Die südvietnamesische Küstenstadt Nha Trang, aus der Huongs Vater stammt. Fotos: Frank Quilitzsch
Die südvietnamesische Küstenstadt Nha Trang, aus der Huongs Vater stammt. Fotos: Frank Quilitzsch

 

 

Besuch beim blinden Bruder

 

Huong stammt aus Hanoi, wächst dort bei seiner Mutter und seinem Stiefvater auf. Dieser hat durch sein Kriegsschicksal zwei Familien, eine in Nordvietnam und eine im Süden. Nach dem Krieg wird Huong in die DDR zum Studium geschickt. Seither verbindet ihn eine enge Freundschaft mit dem Autor. 1997 reisten sie zusammen nach Vietnam. Das Buch erzählt von der abenteuerlichen Reise in das heute noch unter der Spaltung und den Kriegsfolgen leidende Land, mit Kommunismus im Norden und amerikanischem Erbe im Süden. Der Autor lebte mehrere Wochen im Kreis der Familie und beschreibt den Alltag aus intimer Sicht. Im Wechsel mit Kapiteln über Huongs Vater und sein eigenes Leben entsteht so ein lebendiger Reportageroman aus dem heutigen Vietnam vor dem Hintergrund der zwei inzwischen miteinander verbundenen Großfamilien.

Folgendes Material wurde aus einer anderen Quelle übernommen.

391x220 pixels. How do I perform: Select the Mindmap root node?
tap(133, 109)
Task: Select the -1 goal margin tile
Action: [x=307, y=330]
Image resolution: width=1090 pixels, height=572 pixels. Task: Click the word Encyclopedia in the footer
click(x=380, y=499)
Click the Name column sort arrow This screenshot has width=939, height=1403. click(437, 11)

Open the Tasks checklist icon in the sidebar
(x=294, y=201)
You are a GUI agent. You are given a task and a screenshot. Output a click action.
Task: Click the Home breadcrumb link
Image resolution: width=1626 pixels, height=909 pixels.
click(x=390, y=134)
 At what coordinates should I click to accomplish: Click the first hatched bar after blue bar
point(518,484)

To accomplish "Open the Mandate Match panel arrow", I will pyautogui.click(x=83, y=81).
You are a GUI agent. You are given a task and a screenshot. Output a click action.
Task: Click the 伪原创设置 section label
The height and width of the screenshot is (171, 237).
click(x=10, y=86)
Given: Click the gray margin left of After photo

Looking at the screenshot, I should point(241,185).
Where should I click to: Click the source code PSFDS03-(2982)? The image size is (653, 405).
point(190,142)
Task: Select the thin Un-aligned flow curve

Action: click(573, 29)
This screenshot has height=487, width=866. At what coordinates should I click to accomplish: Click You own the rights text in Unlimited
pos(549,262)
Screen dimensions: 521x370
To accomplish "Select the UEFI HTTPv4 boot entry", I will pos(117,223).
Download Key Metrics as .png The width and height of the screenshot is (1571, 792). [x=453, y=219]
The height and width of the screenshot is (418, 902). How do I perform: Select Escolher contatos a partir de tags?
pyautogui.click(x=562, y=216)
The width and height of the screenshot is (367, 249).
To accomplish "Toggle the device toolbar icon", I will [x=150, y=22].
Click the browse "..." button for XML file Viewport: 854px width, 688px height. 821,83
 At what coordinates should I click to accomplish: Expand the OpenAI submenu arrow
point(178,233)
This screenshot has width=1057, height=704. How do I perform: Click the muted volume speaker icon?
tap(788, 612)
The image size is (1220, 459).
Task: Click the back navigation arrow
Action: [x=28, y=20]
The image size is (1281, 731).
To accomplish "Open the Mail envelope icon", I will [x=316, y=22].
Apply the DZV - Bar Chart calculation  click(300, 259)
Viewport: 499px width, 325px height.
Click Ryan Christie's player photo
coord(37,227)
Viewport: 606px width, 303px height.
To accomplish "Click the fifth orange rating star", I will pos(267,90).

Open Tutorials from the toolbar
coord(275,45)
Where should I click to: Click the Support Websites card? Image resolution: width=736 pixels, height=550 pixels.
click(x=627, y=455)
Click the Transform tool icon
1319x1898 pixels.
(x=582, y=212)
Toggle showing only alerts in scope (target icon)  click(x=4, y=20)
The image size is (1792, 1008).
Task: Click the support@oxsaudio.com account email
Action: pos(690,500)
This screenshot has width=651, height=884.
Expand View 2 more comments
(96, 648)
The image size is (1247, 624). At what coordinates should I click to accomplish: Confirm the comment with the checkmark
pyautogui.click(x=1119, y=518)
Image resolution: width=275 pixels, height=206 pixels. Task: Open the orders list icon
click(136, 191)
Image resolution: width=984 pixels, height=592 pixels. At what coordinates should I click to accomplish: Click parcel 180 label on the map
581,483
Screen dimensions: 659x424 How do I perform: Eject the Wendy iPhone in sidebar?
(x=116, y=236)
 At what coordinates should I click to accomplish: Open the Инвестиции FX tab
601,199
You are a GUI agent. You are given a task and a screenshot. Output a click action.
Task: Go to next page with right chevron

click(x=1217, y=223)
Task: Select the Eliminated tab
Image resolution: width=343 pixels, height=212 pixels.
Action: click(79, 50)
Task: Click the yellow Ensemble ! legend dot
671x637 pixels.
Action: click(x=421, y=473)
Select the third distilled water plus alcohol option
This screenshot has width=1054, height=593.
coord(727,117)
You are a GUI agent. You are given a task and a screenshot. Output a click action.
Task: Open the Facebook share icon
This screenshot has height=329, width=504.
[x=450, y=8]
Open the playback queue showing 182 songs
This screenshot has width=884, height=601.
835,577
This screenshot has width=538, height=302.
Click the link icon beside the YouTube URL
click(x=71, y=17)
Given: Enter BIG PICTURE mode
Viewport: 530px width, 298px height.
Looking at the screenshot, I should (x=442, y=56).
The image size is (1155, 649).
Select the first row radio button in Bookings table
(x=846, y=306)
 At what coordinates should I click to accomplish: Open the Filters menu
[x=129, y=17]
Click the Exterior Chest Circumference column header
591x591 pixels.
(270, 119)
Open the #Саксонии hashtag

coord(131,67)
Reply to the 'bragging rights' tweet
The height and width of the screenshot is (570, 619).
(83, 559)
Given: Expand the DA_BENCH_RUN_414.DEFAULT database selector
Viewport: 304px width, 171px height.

Nach einstündiger Fahrt, zuletzt über schmale Dämme und holprige Feldwege, stoppt der Bus. Wir steigen auf einer Böschung aus. Unten, wo sich das braune Band des Flusses windet, grast eine Wasserbüffelherde. Eine Büffelmutter hat mit ihrem Jungen in den Fluten Ab­küh­lung gesucht, man sieht nur die unterschiedlich großen Köpfe. Hinter dem Fluß steht wie eine undurchdringliche, dun­kel­grüne Wand der Dschun­gel.

Wir sind am Ende der Welt. Von hier aus ge­langt man nur zu Fuß oder mit dem Fahrrad ins Dorf. Während der Vater aus dem Bus ge­hoben wird, steige ich die Böschung hinunter, um die Büffel zu fotogra­fie­ren. Dabei komme ich offenbar dem Jungtier zu nahe. Schnaubend steigt die Büffelmutter aus dem Wasser und glotzt mich drohend an. Mit ei­nem langgezogenen Laut alar­miert sie die Herde, die plötzlich wie auf Kommando gegen mich vorrückt. Mir bleibt nur die Flucht.

Eilig klettere ich den Steilhang wieder nach oben, wo sich die Zuschauer vor Lachen biegen.

Wolltest Du dem Maler Cuong Konkurrenz machen? spottet Huong, dem ich mein kleines Büffelgemälde gezeigt habe.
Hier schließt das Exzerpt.